Is paying income taxes on your Social Security benefit fair?  

You betcha, but also necessary – unless you have a better idea to generate income for the Social Security and Medicare trusts.

You and I did not pay for our Social Security benefits. In the aggregate all beneficiaries have paid for about 15% of benefits received. I did not contribute toward my pension so it’s fully taxable. If I had contributed on an after-tax basis that portion would not be taxed. 

I looked at the total I paid in FICA taxes as well as what my employers paid from 1959 until I retired in 2010.  We received in SS benefits, including my wife’s benefit on my earnings, all I and my employers paid in taxes within about six years of starting Social Security payments.

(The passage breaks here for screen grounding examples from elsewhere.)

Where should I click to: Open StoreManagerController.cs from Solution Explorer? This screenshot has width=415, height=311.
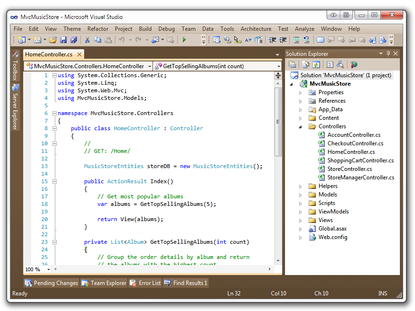pyautogui.click(x=360, y=178)
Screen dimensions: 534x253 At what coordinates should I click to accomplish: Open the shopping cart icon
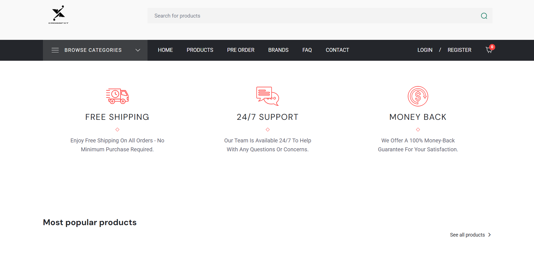(x=489, y=50)
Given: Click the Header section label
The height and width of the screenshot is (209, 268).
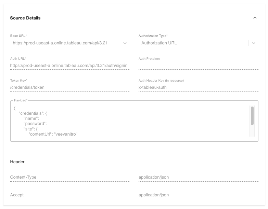Looking at the screenshot, I should pyautogui.click(x=17, y=162).
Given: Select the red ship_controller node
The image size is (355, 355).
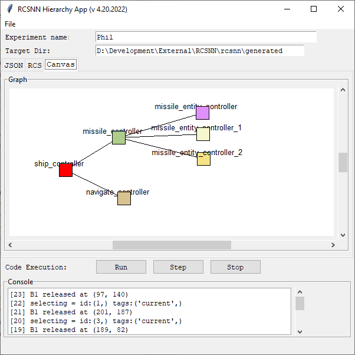Looking at the screenshot, I should (x=65, y=170).
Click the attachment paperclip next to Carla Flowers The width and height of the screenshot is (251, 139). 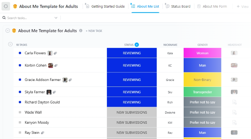click(x=56, y=53)
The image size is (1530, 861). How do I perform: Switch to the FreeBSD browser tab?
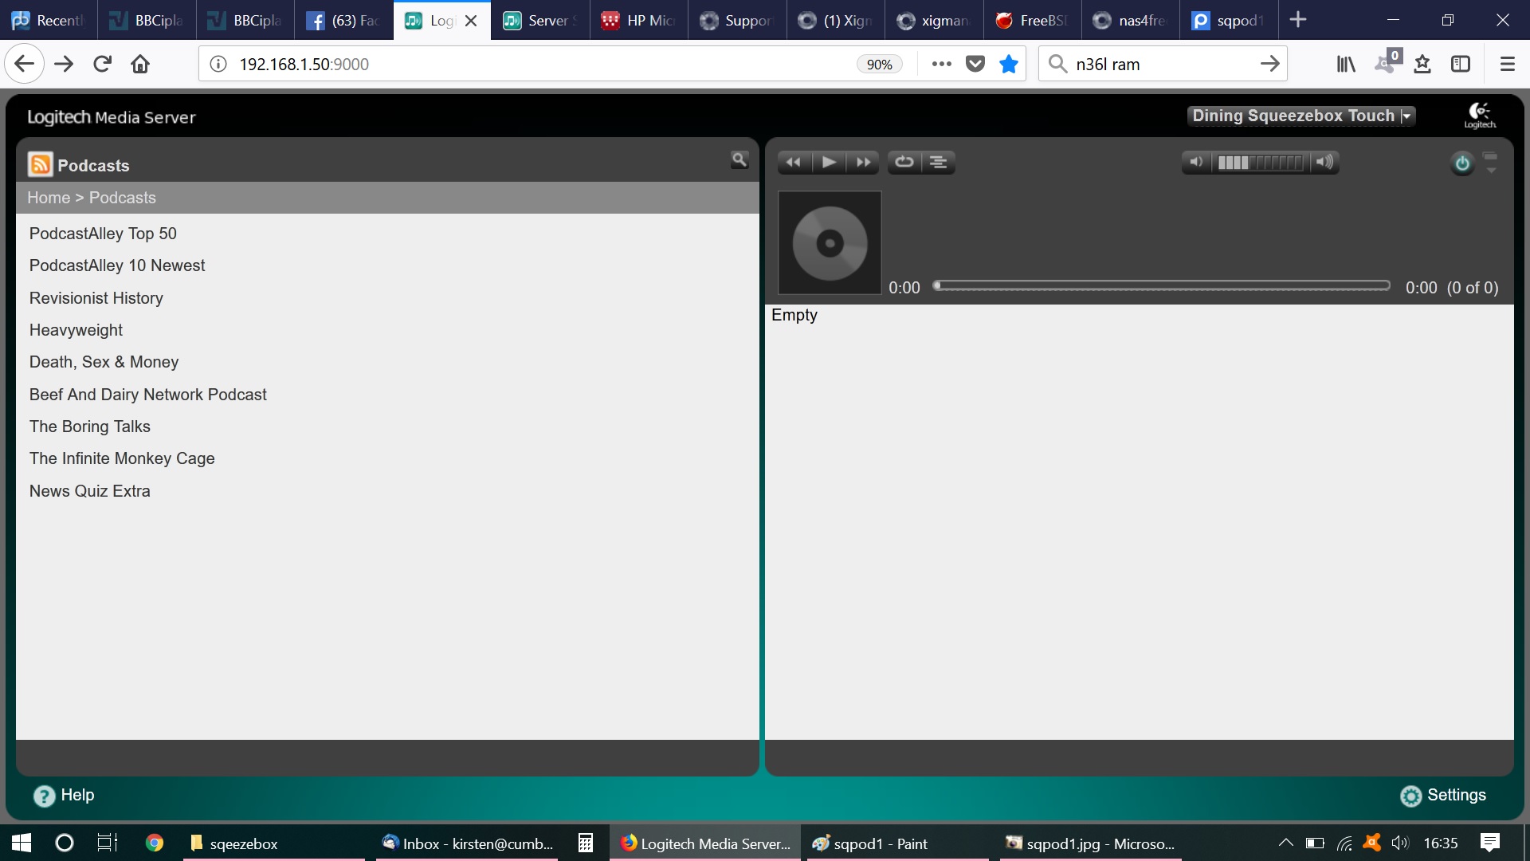point(1032,21)
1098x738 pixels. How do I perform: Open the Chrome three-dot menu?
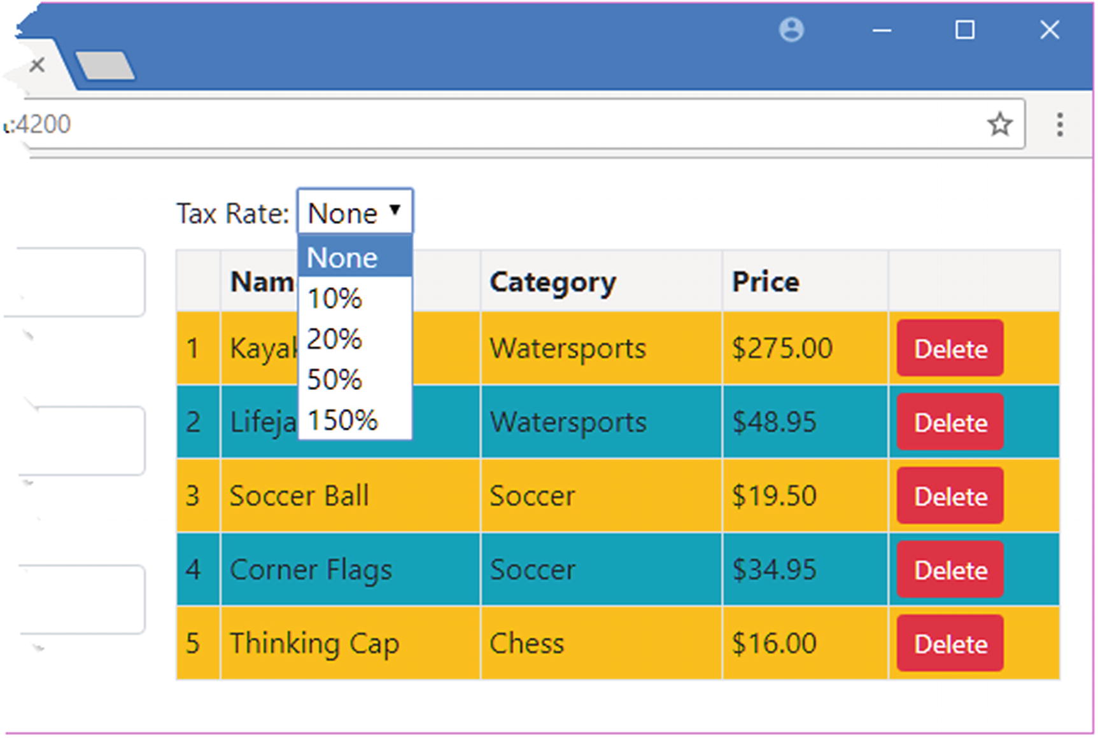coord(1059,125)
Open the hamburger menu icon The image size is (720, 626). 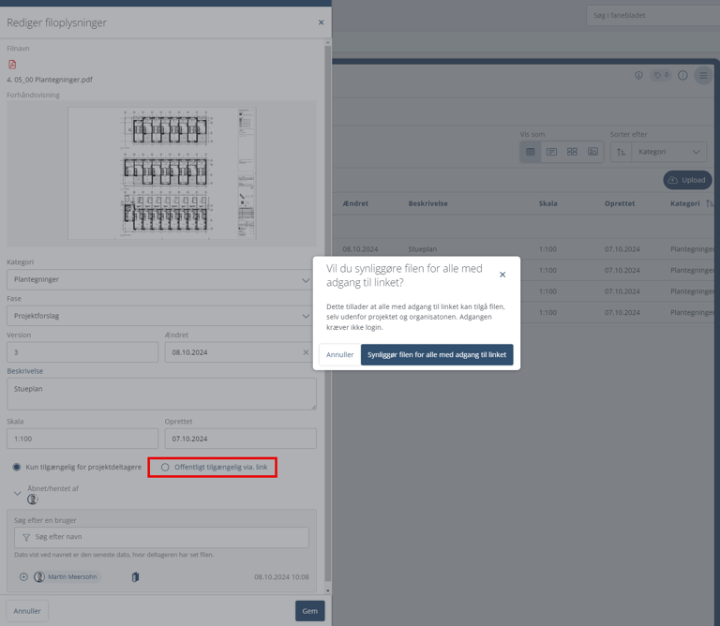pos(703,76)
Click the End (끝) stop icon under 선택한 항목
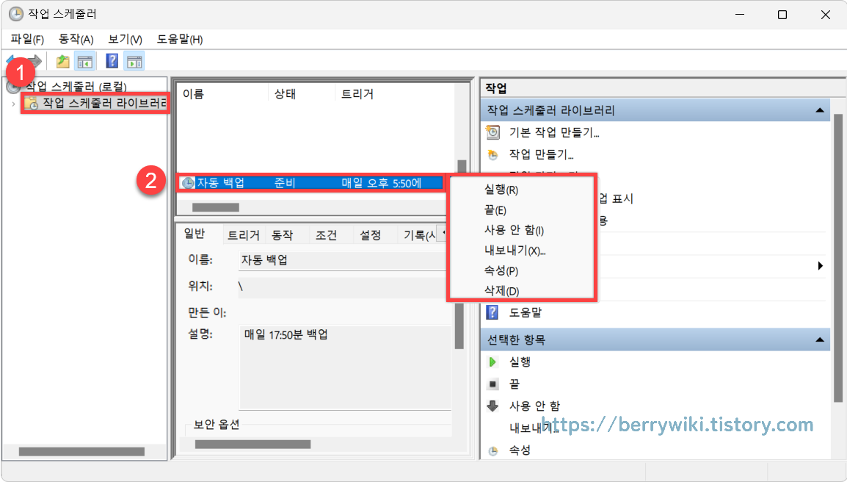The width and height of the screenshot is (847, 482). [x=492, y=384]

As with most government programs there is much confusion. Some people think they will pay 50% of their benefits in taxes. Of course the reality is that while a portion of the SS benefit may be taxable income, what is actually paid in taxes depends on a persons overall tax situation and income tax bracket. 

Critics note that the income point at which SS becomes taxable is not indexed for inflation. That’s true, but by design presumably so revenue increases over the years. 

The taxability of SS benefits can be minimized if retirement income is virtually all from Roth accounts which does not count in the Modified Adjusted Gross Income calculation – now, in my opinion that is unfair. Income in retirement is income after all. 

The bottom line is the taxability of up to 85% of a Social Security payment is a important funding source for both the SS and Medicare trusts. The SS trust receives $50 billion a year from the taxation of benefits and the Medicare trust $35 billon a year.

Both the Social Security and Medicare trusts need additional revenue which will require higher taxes or benefit changes. Eliminating the taxability of SS benefits means more of the needed revenue must come from working Americans and future retirees.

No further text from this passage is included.